_Record extracts_
══════════

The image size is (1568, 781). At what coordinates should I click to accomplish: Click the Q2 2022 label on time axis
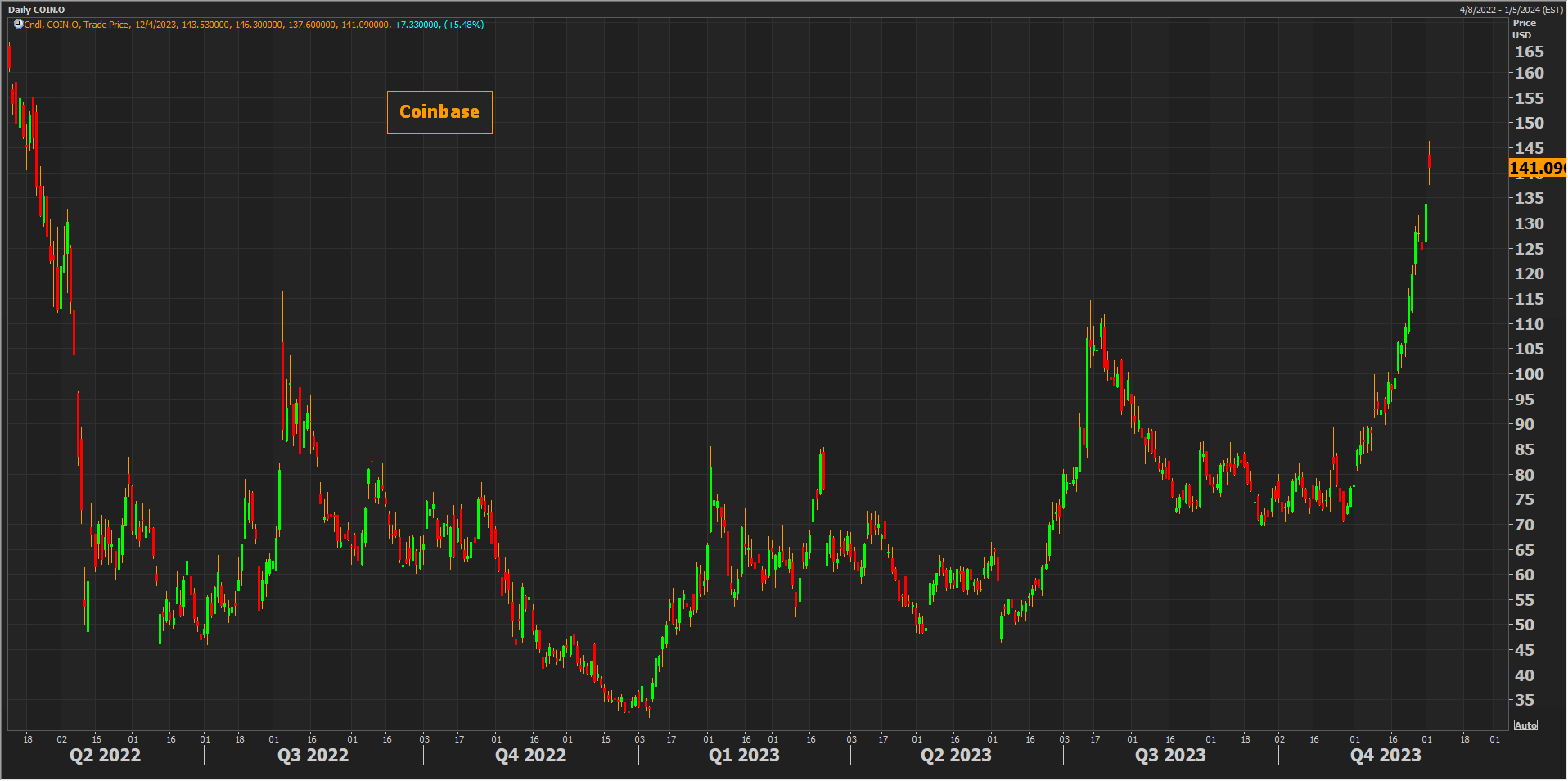click(x=105, y=755)
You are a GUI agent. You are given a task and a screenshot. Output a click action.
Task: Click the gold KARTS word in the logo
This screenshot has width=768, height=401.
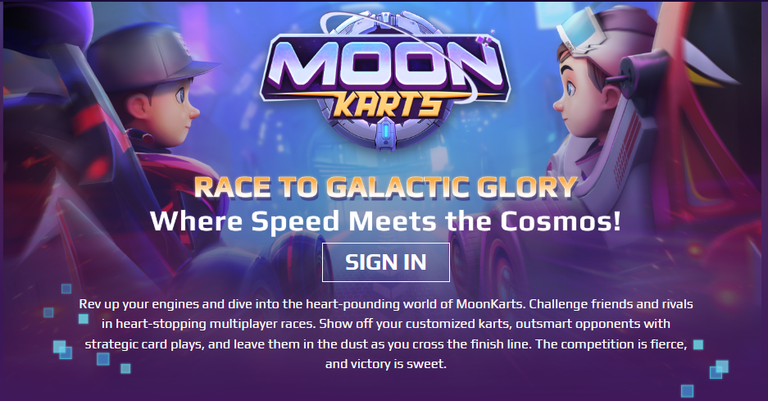coord(387,106)
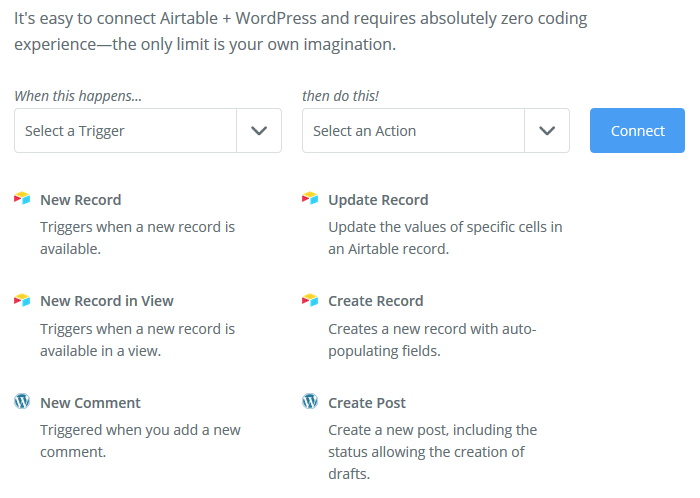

══════════

_Assignment_
From the first line to the last, reproduce the records above exactly and skip the pictures.

_Exercise response_
The image size is (1568, 781). At what coordinates should I click to accomplish: Click the Q2 2022 label on time axis
click(x=105, y=755)
You are a GUI agent. You are given a task and a screenshot. Output a click action.
Task: Click the gold KARTS word in the logo
This screenshot has width=768, height=401.
coord(387,106)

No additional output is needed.